Koldo LANDALUZE
CRÍTICA «El olivo»

Las raíces perdidas

La mirada de Icíar Bollaín siempre resulta interesante porque traduce en imágenes una conducta social e íntima que reconocemos de inmediato. Capaz de hacernos esbozar una sonrisa –“Hola, ¿estás sola?” (1995)– o de hacernos estremecer –“Te doy mis ojos” (2003)– a partes iguales, la autora retorna al medio cinematográfico con una nueva apuesta por indagar en una actualidad que no requiere de grandes titulares mediáticos ya que forma parte de esos episodios cotidianos protagonizados por personas anónimas cuyas grandes gestas se traducen en afrontar el día a día sin grandes trucos abracadabrantes. “El olivo” enraiza en esa tipología fílmica que tan bien han retratado autores como François Dupeyron en “¿Qué es la vida?” (1999), a modo de declaración de intenciones, esos filmes que como en el caso del maestro John Ford, están protagonizados por personajes nacidos de las propias entrañas de la tierra.
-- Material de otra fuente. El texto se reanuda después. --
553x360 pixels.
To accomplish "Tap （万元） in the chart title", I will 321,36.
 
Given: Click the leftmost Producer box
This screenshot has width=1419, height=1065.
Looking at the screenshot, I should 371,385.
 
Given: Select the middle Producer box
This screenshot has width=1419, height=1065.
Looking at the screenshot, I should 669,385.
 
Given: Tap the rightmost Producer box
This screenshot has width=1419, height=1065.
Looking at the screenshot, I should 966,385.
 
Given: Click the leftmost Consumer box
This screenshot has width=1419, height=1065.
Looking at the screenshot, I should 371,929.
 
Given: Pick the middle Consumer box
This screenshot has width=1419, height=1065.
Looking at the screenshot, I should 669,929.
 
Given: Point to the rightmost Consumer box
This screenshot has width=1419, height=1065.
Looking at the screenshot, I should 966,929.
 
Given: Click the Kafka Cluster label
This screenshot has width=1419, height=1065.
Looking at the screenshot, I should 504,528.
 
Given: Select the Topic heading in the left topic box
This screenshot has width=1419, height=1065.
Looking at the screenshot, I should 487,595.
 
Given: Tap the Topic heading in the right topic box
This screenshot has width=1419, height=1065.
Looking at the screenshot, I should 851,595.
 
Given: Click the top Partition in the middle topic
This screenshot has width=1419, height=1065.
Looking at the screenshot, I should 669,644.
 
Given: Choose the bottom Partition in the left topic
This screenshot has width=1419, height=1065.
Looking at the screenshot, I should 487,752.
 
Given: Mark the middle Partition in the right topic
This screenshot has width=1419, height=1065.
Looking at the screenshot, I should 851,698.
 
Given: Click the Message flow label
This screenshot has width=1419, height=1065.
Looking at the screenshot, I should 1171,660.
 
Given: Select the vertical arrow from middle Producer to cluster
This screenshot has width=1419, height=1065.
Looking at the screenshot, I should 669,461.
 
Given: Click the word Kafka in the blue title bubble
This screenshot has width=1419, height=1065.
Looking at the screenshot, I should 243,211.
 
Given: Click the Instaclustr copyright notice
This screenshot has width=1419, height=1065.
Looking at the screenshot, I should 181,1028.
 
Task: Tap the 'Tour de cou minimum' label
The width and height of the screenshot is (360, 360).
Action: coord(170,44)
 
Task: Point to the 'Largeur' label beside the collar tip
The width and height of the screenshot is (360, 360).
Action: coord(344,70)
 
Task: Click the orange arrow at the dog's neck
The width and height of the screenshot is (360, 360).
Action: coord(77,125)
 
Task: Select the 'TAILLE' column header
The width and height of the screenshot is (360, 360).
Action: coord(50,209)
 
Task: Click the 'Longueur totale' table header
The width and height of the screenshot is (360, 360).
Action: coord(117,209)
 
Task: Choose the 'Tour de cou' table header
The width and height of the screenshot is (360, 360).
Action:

Un espacio de anhelo, que en esta oportunidad, se transforma en trinchera para la protagonista de esta película que llevará a cabo una odisea personal destinada a retornar a su abuelo un bien pasado que podría despertarle a vida tímidamente, un olivo milenario que la familia del anciano vendió contra su voluntad. El árbol se transforma en el elemento simbólico que Bollaín utiliza de forma muy evidente para poner en escena el eterno duelo que mantienen lo material y lo sentimental y que deriva hacia los senderos ya sabidos del apego a las raíces familiares. Todo ello se desarrolla en un contexto muy reconocible, la crisis personificada en el tío de la protagonista, el cual aportará su apoyo en esta búsqueda que transita sin excesivos sobresaltos y que solo tal vez tampoco requiera de excesivos subrayados emocionales para narrar algo que fluye por sí mismo.